IDSearch Works using python2.7 and sqlite fts4 indexing.

IDSearch works in two steps: It first indexes your IDB (IDA database file) and creates an optimized database called sdb (Search database). Any further queries are performed against the optimized sdb.

Basic Usage

From inside IDA

Press Alt + F7, and run the file script file ida_search.py. If this is the first time this is done for this IDB you will have to wait for IDSearch to index it. This could take a few minutes. Be patient.

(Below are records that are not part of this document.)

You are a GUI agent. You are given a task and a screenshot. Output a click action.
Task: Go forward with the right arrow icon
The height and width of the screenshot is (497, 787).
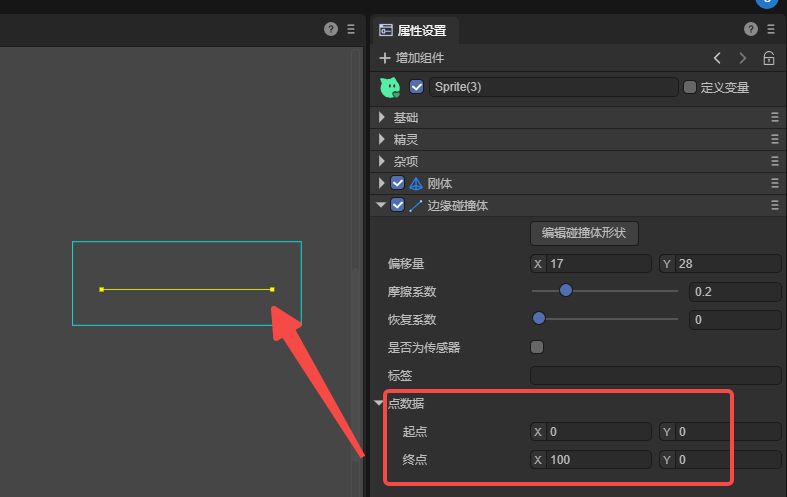[x=742, y=58]
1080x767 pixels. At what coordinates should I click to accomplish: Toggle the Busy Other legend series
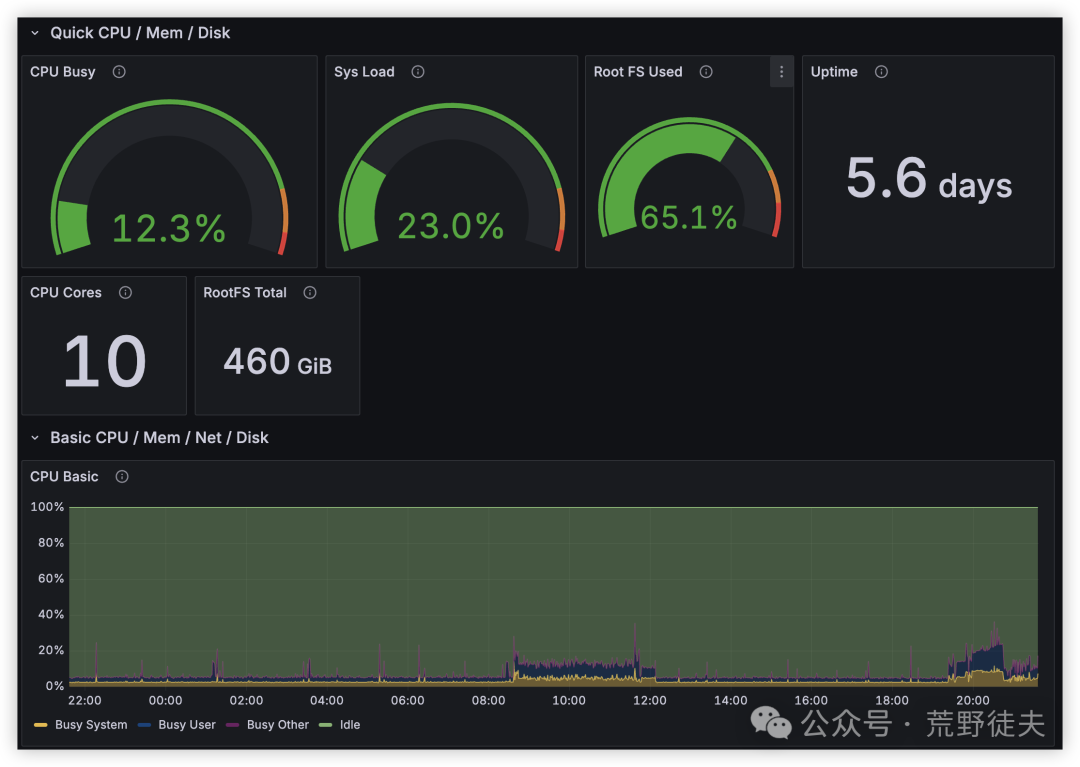267,724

The index is kept as a file in the same path of your IDB file. It should have the same name as the IDB, except for the extension: .sdb (Search Data Base).

When the indexing is done, you can start writing some code in IDA's python shell. The first thing you will usually do is obtain a handle to the sdb using the load_this_sdb function:

Python>sdb = load_this_sdb()

This function opens a connection to the sdb database. It should return immediately.

Lines

Lines are the most basic component of the indexing mechanism. A line corresponds to one line in your IDB. It contains the attributes:

One can use the sdb.get_line method to obtain a line object given a line address. As an example, consider this line from IDA:

.text:00000000009399F9      mov     rdx, [rbp+var_8]

This is how we examine the line inside IDSearch:

Python>line = sdb.get_line(0x9399f9)
Python>hex(line.address)
0x9399f9
Python>line.line_type == LineTypes.CODE
True
Python>line.text
mov rdx, [rbp+var_8]
Python>line.data.encode('hex')
488b55f8

Find lines with text tokens

Find the token 'Mozilla' inside the IDB:

Python>print_lines(sdb.lines_text_tokens('Mozilla'))
0x0093984d : 488d1584082000 | lea rdx, aUserAgentMoz_0; "\r\nUser ... 
0x0094d579 : 488d1528f01e00 | lea rdx, aUserAgentMozil; "\r\nUser ... 

print_lines is a function that prints lines nicely from any iterator of lines.

The results are obtained immediately.
For comparison, the time of search using IDA's text search (Alt + T) is 46 seconds on my machine.

The text tokens search is very fast, however it does not allow to perform case sensitive text searches, or exact text searches. For example, the text above will not find Mozilla in a line that contains the string 'HiMozilla'. It will find it inside the lines 'Hi,Mozilla' and 'Hi Mozilla'.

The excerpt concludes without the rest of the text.